▶ _What is needed_:
Every line of the listing must be reproduced as it stands. Leave the images behind.

▶ _Task data_:
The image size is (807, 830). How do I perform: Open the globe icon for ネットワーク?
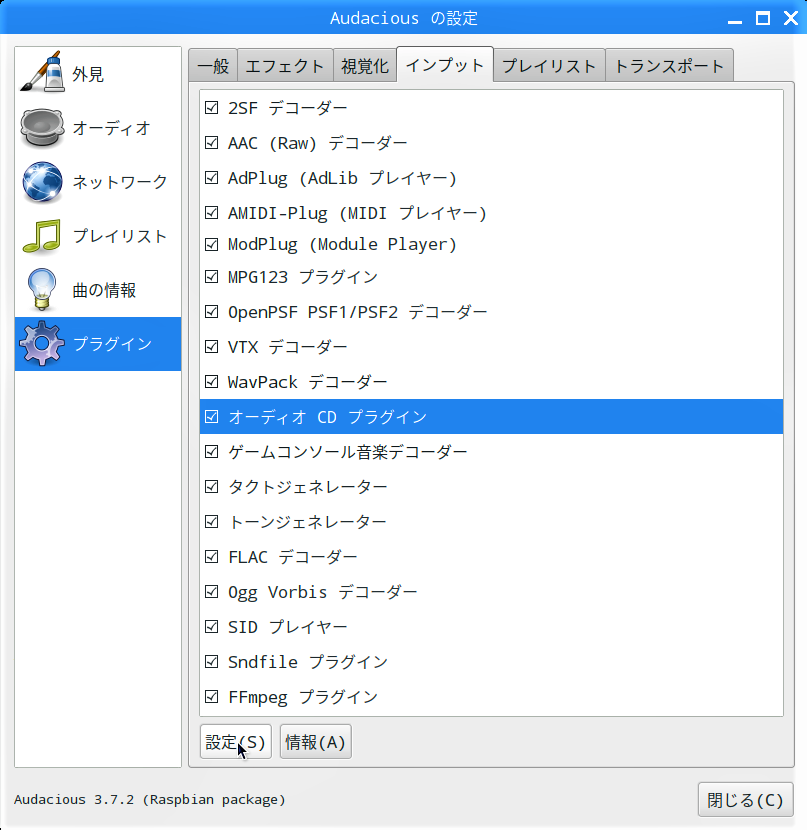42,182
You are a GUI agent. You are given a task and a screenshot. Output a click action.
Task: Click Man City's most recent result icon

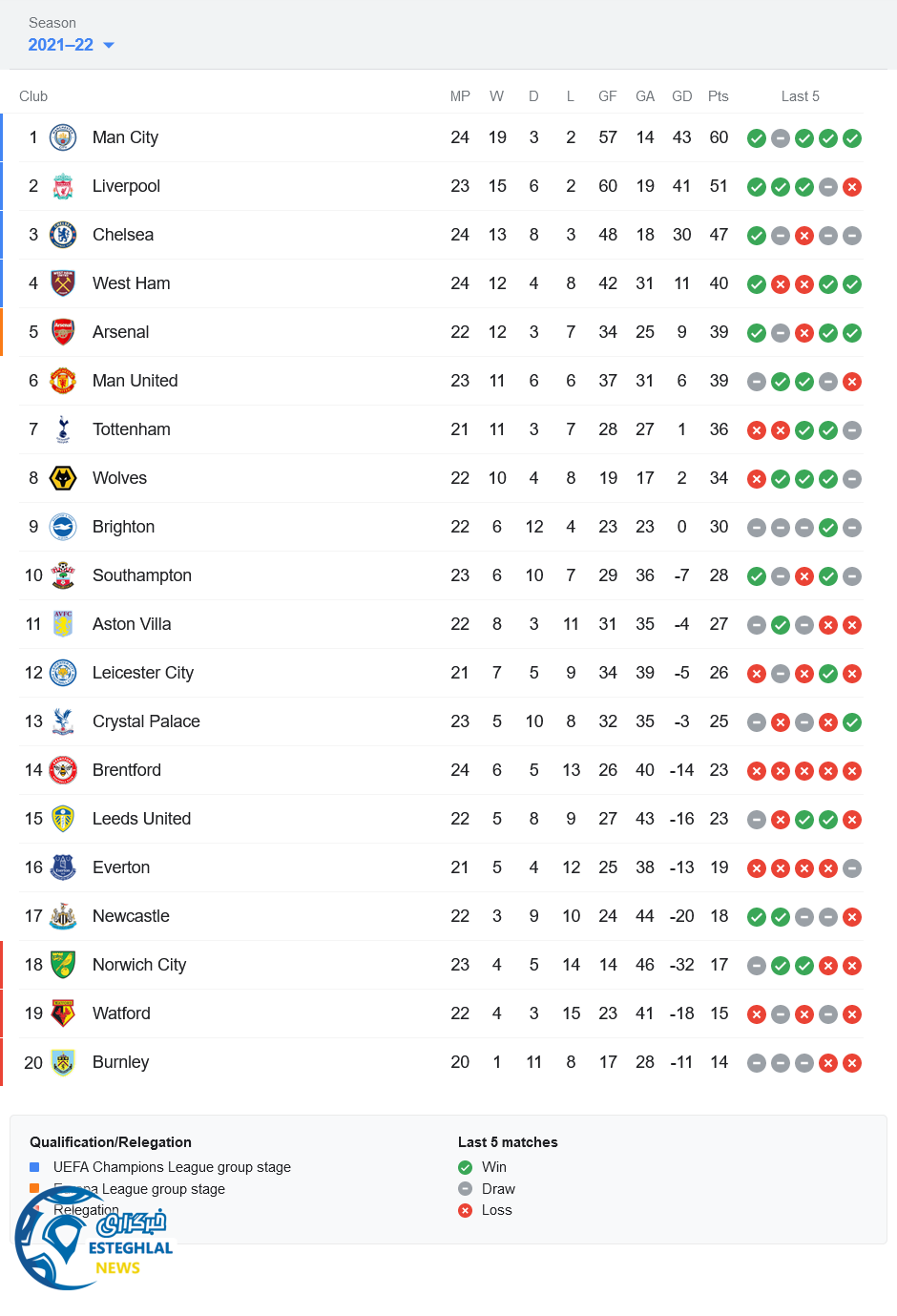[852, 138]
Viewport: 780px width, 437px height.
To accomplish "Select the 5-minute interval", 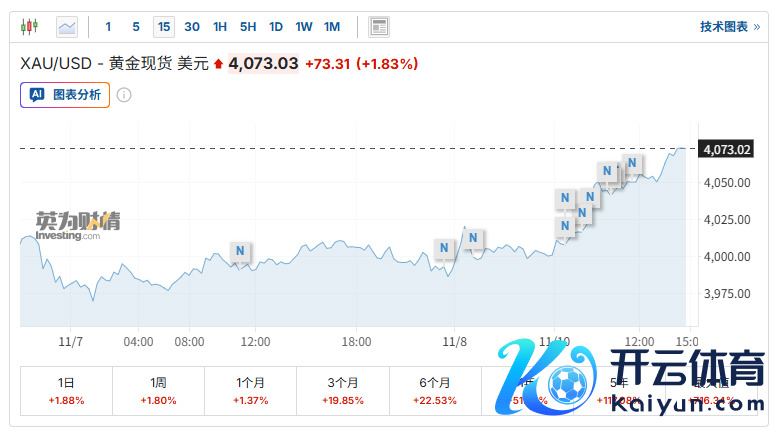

▶ _Your solution_:
The image size is (807, 830). How do I perform: Open the globe icon for ネットワーク?
42,182
You are a GUI agent. You are given a task and a screenshot. Output a click action.
Task: Click Man City's most recent result icon

[852, 138]
Viewport: 780px width, 437px height.
To accomplish "Select the 5-minute interval", 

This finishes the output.